Base your color palette off of the anchor piece. For example, if you choose a shirt for your child that has navy and maroon stripes, then navy and maroon are going to be your main color palette. If you are taking a 3+ people photograph, then mix the colors however. This means that you can have mom wear a maroon dress and dad wear a navy gingham button-down. If you have a 2 person photoshoot, such as with some of the pictures of just Chauncey and I, make sure the other person’s shirt picks up the accent color in the anchor piece. Here, our anchor piece is an ivory shirt with black polka dots, so Chauncey dressed in a black shirt to pick up on the polka dots.
Make use of accent colors. If your anchor piece is bright, then make sure to use neutral accents. If your anchor piece is neutral in tone, then use bright accents. Since our anchor piece was neutral, I accented with a moss green vest above, and then Kane and I accented with orange shirts below. You can also throw in accent colors by using scarves, bowties, bows, jewelry, etc.

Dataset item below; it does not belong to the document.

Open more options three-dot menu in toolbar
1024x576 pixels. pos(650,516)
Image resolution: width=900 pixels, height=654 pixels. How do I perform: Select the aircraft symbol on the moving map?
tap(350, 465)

Same color tones, not exact same shades. When you’re building your look around your anchor piece, please don’t try to match every shade exactly. Here, Kane and I are both in orange shirts, but mine was brighter and more vivid, while his was more of a pumpkin orange.
Use props that are everyday items and that look natural in the setting. Here, we pulled out my blanket scarf to add some extra pop to the shoot.
Make sure your clothing is comfortable. If you put someone in itchy material or something too tight, they will be pulling at their clothes the entire time and the poses will look forced.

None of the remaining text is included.